**Task directions:**
Word for word, copy the line containing "714x360 pixels." and every line after it in the records below, leaving pictures out.

Data items
----------

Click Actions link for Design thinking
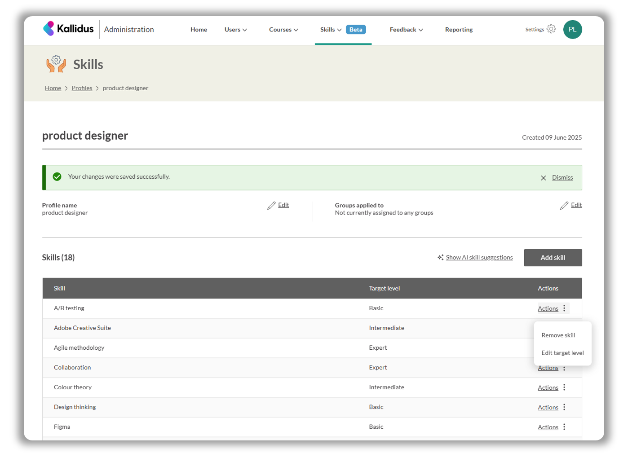 (548, 408)
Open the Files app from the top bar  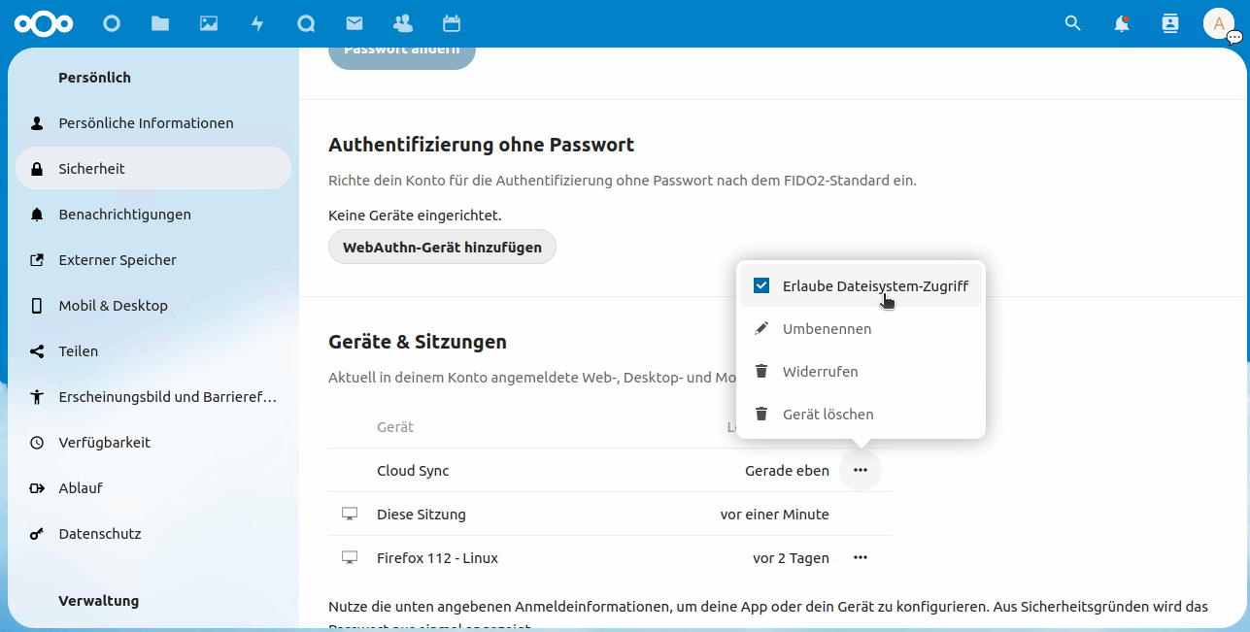pos(160,23)
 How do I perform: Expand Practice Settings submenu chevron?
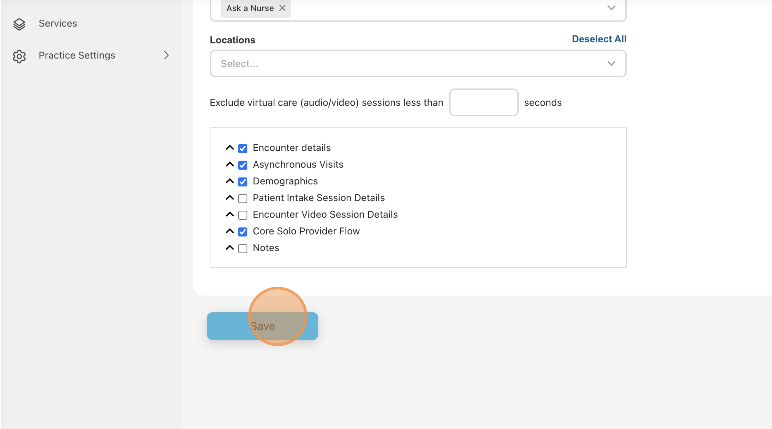pos(166,55)
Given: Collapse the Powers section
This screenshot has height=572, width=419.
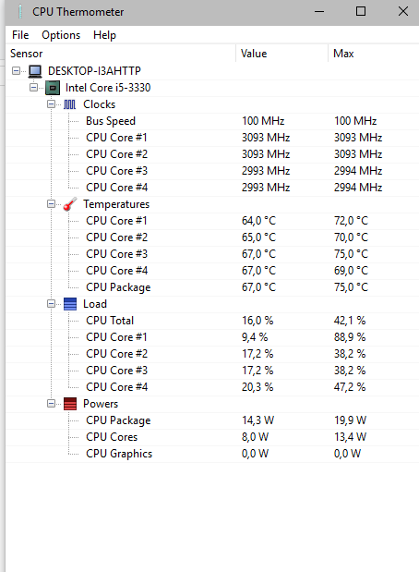Looking at the screenshot, I should 51,404.
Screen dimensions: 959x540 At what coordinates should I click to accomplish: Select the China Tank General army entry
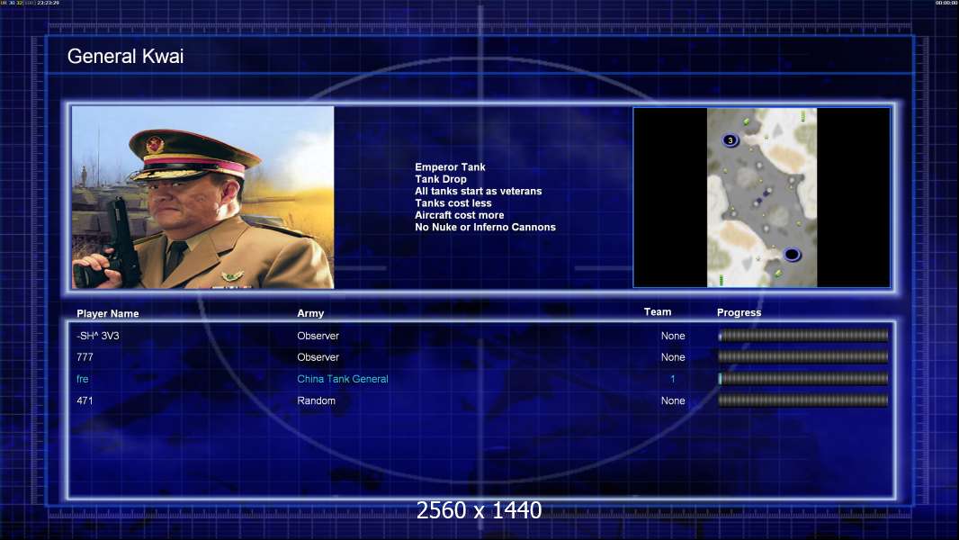tap(343, 379)
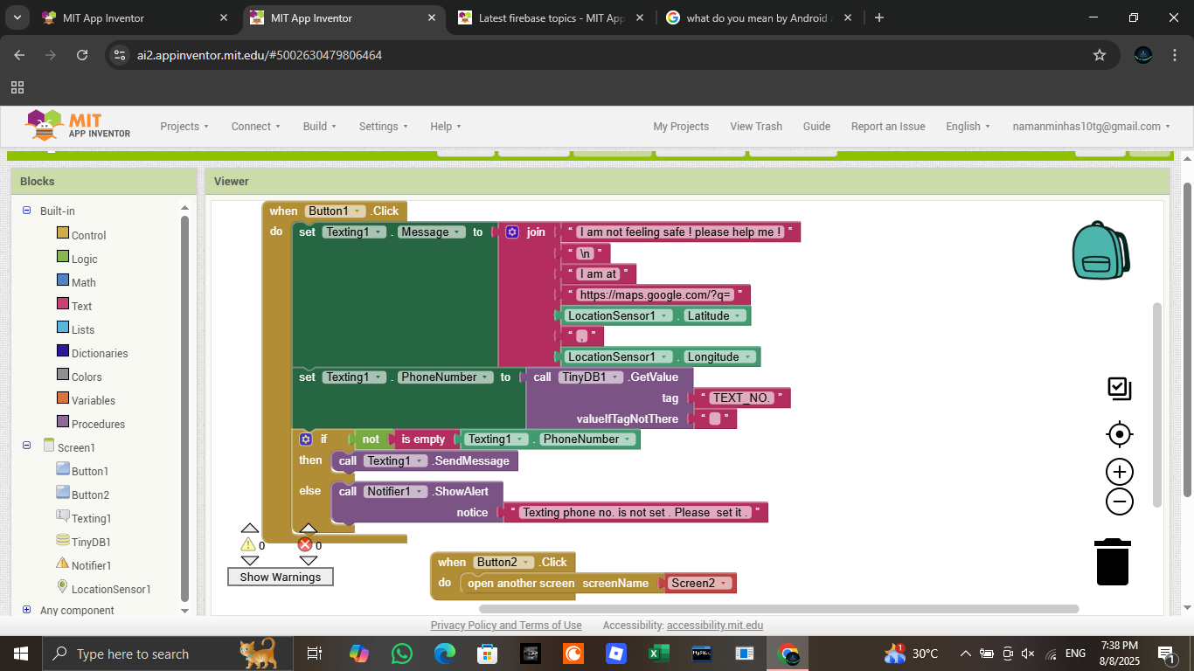Viewport: 1194px width, 671px height.
Task: Select the orange Control blocks swatch
Action: click(63, 233)
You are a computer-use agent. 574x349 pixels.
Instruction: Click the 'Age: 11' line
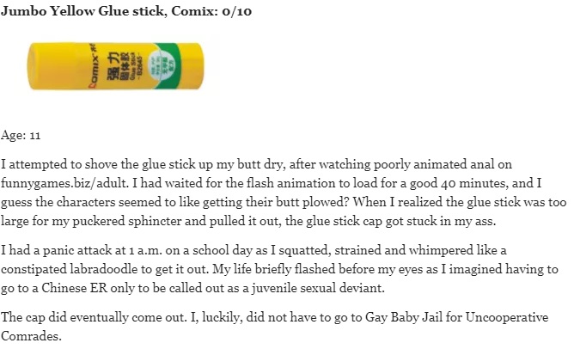click(x=21, y=136)
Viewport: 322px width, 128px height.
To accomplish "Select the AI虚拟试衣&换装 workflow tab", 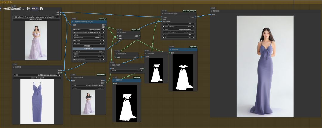I will click(x=13, y=9).
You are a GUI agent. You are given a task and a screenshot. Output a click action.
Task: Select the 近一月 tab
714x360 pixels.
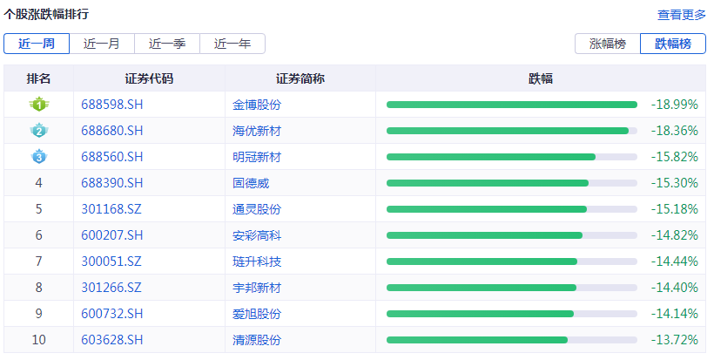click(102, 44)
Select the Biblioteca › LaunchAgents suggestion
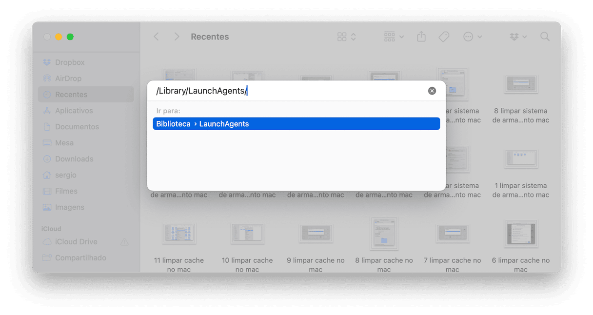The width and height of the screenshot is (593, 315). 297,124
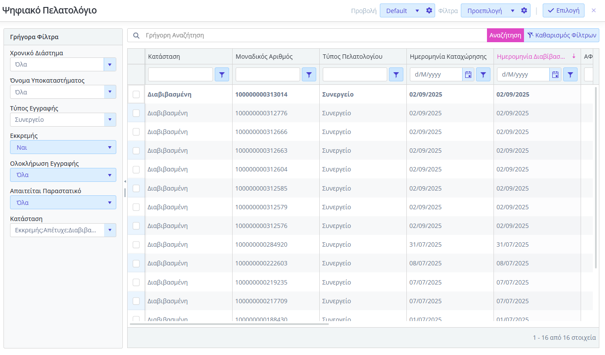
Task: Open filter icon for Μοναδικός Αριθμός column
Action: tap(309, 75)
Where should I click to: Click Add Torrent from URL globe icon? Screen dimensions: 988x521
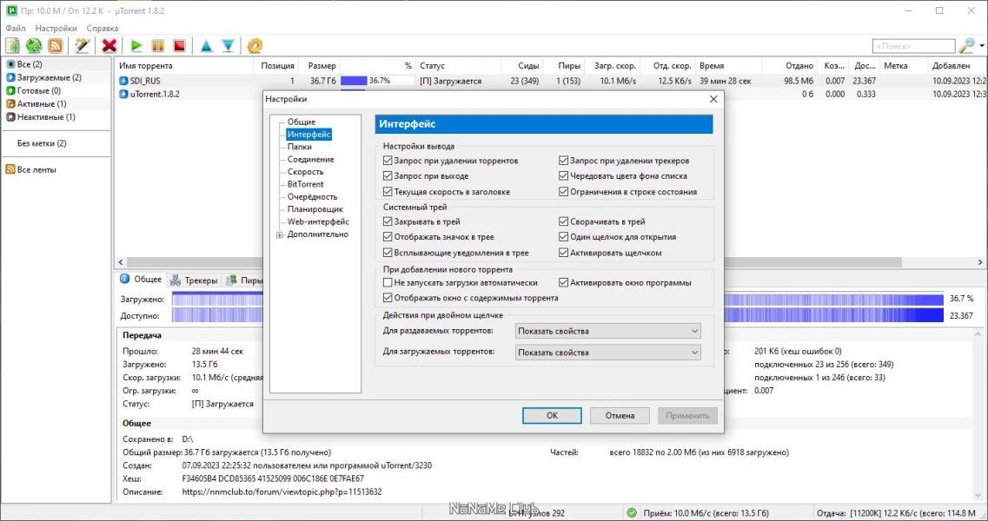34,46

----------

**Result of the exercise:**
714x360 pixels.
click(102, 44)
Select the Biblioteca › LaunchAgents suggestion
The width and height of the screenshot is (593, 315). 297,124
Task: Open filter icon for Μοναδικός Αριθμός column
Action: tap(309, 75)
Where should I click to: Click Add Torrent from URL globe icon? Screen dimensions: 988x521
34,46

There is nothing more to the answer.